__SUPPLIED INFORMATION__:
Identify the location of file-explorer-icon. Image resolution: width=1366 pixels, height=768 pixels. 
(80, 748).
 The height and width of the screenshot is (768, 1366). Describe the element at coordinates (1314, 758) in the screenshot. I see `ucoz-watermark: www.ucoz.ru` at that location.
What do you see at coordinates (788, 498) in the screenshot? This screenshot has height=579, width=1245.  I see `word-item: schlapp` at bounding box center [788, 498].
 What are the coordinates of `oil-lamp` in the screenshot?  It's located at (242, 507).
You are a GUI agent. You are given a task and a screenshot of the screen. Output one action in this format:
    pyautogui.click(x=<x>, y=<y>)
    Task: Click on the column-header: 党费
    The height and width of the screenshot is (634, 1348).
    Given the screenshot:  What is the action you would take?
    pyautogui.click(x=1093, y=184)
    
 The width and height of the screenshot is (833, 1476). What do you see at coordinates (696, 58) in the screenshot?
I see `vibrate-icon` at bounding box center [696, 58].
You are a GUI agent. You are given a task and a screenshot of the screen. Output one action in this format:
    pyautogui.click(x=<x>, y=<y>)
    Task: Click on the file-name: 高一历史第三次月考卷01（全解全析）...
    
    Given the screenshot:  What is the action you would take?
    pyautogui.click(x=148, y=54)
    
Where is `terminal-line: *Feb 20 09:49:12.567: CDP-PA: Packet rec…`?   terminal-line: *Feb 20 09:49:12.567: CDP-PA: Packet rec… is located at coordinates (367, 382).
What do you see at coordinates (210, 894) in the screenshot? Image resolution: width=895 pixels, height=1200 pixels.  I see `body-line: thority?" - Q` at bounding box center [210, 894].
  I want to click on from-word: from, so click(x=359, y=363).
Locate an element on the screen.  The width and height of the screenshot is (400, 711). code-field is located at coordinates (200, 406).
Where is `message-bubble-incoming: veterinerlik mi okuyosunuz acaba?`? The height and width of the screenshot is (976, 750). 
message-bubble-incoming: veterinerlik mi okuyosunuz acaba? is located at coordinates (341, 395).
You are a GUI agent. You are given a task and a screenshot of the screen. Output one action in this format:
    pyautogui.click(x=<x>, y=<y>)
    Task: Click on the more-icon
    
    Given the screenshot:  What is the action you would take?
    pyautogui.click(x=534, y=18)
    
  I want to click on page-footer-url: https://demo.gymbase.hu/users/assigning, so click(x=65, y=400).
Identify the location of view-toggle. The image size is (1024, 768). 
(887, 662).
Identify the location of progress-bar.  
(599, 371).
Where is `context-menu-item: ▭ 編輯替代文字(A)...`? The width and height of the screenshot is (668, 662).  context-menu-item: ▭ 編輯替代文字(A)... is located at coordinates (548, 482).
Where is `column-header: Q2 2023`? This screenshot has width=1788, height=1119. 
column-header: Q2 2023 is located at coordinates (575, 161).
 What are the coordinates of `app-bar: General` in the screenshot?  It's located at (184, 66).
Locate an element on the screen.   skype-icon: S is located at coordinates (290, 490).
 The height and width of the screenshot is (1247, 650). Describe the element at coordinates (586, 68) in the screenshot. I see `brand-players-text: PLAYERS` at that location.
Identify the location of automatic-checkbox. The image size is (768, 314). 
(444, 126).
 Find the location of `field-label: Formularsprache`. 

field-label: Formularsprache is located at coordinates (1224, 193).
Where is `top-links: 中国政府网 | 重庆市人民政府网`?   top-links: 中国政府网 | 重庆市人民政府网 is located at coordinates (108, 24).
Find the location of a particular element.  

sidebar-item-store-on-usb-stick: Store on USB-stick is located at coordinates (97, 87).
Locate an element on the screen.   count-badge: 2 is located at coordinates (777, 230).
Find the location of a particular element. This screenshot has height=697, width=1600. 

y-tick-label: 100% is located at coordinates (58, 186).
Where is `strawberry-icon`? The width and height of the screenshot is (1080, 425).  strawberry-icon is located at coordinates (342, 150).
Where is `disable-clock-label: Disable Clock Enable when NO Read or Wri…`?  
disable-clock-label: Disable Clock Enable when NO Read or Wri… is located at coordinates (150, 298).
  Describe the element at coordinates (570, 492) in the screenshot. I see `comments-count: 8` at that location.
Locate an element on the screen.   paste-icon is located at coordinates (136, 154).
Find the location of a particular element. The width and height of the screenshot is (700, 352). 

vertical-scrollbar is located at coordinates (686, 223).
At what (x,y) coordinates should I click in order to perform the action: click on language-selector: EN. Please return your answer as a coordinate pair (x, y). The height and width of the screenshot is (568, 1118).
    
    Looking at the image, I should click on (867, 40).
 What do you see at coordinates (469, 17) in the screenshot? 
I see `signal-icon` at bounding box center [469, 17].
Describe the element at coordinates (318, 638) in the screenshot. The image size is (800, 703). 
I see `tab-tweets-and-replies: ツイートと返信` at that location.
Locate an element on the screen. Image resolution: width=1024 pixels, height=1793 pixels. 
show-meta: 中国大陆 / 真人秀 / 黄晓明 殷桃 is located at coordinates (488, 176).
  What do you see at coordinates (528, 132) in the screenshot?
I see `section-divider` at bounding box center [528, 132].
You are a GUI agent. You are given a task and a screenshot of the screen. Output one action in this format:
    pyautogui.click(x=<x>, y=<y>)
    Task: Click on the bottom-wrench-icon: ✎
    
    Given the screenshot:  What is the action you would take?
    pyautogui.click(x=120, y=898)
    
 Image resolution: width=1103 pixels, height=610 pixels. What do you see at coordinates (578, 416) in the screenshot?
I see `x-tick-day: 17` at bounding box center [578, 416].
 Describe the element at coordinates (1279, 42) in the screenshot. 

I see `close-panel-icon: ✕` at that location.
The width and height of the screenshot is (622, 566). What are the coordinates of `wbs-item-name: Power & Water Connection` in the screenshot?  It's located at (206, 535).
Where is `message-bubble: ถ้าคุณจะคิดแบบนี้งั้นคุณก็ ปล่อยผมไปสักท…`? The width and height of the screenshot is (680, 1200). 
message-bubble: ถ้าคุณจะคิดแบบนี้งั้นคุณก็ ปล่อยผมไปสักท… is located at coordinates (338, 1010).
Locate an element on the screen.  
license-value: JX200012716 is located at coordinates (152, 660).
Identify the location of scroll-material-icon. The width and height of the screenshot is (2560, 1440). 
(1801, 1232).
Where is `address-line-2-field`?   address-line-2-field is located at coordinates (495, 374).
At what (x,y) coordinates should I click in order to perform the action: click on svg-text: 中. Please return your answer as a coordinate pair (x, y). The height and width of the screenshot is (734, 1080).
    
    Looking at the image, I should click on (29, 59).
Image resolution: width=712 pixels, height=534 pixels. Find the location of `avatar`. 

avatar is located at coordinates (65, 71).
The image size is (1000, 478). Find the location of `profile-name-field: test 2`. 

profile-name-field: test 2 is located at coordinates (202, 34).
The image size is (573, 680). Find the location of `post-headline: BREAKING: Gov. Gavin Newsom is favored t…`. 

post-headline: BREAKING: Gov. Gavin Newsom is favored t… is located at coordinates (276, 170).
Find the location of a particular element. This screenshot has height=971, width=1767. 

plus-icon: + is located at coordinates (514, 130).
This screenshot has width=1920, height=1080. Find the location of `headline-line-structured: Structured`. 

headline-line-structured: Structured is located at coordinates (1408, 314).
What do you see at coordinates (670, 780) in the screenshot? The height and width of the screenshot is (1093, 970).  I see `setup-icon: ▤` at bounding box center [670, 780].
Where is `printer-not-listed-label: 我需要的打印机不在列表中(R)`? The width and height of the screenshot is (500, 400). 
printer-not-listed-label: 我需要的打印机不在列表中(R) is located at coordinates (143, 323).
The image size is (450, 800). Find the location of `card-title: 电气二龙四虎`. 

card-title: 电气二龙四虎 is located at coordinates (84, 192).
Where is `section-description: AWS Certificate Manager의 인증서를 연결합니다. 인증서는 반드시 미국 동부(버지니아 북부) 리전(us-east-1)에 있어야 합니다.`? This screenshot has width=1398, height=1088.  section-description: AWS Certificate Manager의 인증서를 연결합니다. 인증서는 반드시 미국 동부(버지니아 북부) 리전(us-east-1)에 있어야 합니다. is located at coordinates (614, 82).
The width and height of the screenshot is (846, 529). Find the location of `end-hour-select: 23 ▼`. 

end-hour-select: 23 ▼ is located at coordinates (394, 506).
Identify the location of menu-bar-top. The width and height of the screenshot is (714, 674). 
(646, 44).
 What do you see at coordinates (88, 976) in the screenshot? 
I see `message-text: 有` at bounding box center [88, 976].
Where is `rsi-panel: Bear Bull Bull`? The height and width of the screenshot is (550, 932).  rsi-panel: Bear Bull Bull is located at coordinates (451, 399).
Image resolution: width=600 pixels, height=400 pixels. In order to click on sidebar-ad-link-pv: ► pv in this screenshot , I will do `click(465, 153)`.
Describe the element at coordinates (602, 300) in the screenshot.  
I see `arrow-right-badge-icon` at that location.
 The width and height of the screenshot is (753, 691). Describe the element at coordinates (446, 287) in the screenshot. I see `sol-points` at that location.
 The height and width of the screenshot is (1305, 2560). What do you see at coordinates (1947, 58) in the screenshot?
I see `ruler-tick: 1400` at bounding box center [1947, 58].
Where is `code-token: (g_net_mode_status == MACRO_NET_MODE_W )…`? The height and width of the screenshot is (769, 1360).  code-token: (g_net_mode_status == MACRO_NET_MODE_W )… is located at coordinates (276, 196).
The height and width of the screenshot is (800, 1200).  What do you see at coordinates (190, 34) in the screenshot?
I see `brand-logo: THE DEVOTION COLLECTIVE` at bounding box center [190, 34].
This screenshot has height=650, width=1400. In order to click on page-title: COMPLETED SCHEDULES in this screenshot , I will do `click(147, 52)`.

__EXERCISE OBJECTIVE__: Quote every line of the entries exactly, starting with the line that contains "This screenshot has width=1920, height=1080." and running down through the line that contains "center [1947, 58].".

__RESULT OF THIS TASK__:
This screenshot has width=1920, height=1080. Find the location of `headline-line-structured: Structured`. 

headline-line-structured: Structured is located at coordinates (1408, 314).
What do you see at coordinates (670, 780) in the screenshot? The height and width of the screenshot is (1093, 970).  I see `setup-icon: ▤` at bounding box center [670, 780].
Where is `printer-not-listed-label: 我需要的打印机不在列表中(R)`? The width and height of the screenshot is (500, 400). 
printer-not-listed-label: 我需要的打印机不在列表中(R) is located at coordinates (143, 323).
The image size is (450, 800). Find the location of `card-title: 电气二龙四虎`. 

card-title: 电气二龙四虎 is located at coordinates (84, 192).
Where is `section-description: AWS Certificate Manager의 인증서를 연결합니다. 인증서는 반드시 미국 동부(버지니아 북부) 리전(us-east-1)에 있어야 합니다.`? This screenshot has width=1398, height=1088.  section-description: AWS Certificate Manager의 인증서를 연결합니다. 인증서는 반드시 미국 동부(버지니아 북부) 리전(us-east-1)에 있어야 합니다. is located at coordinates (614, 82).
The width and height of the screenshot is (846, 529). Find the location of `end-hour-select: 23 ▼`. 

end-hour-select: 23 ▼ is located at coordinates (394, 506).
Identify the location of menu-bar-top. The width and height of the screenshot is (714, 674). 
(646, 44).
 What do you see at coordinates (88, 976) in the screenshot? 
I see `message-text: 有` at bounding box center [88, 976].
Where is `rsi-panel: Bear Bull Bull`? The height and width of the screenshot is (550, 932).  rsi-panel: Bear Bull Bull is located at coordinates (451, 399).
Image resolution: width=600 pixels, height=400 pixels. In order to click on sidebar-ad-link-pv: ► pv in this screenshot , I will do `click(465, 153)`.
Describe the element at coordinates (602, 300) in the screenshot.  
I see `arrow-right-badge-icon` at that location.
 The width and height of the screenshot is (753, 691). Describe the element at coordinates (446, 287) in the screenshot. I see `sol-points` at that location.
 The height and width of the screenshot is (1305, 2560). What do you see at coordinates (1947, 58) in the screenshot?
I see `ruler-tick: 1400` at bounding box center [1947, 58].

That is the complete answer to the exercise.